[[ SUPPLIED MATERIAL, beginning ]]

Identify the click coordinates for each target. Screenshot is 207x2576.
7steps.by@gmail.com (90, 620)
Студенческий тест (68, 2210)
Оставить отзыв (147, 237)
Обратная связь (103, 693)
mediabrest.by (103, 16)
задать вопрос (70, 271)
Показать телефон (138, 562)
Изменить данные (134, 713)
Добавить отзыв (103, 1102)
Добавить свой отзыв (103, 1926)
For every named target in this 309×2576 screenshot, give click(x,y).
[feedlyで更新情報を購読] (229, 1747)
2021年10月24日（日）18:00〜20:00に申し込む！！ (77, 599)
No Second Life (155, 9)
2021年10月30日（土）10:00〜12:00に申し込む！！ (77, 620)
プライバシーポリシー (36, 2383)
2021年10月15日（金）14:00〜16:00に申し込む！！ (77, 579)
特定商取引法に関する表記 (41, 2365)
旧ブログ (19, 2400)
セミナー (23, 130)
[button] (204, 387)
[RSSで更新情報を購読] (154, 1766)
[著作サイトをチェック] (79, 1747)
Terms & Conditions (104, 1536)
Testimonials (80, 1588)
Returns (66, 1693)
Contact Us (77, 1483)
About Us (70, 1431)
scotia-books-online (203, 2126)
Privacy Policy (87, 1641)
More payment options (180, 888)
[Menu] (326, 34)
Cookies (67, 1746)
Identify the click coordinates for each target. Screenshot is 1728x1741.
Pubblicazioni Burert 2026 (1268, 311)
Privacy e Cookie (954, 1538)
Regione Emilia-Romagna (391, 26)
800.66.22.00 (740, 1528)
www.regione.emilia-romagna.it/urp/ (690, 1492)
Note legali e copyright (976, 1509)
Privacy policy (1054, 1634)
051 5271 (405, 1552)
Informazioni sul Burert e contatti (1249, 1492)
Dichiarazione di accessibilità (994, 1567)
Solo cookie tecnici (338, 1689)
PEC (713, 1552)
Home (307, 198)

[[ SUPPLIED MATERIAL, end ]]

BRIEF »
All lines of the material that contain the word "Privacy" should be listed.

YOUR RESPONSE »
Privacy Policy (87, 1641)
Privacy e Cookie (954, 1538)
Privacy policy (1054, 1634)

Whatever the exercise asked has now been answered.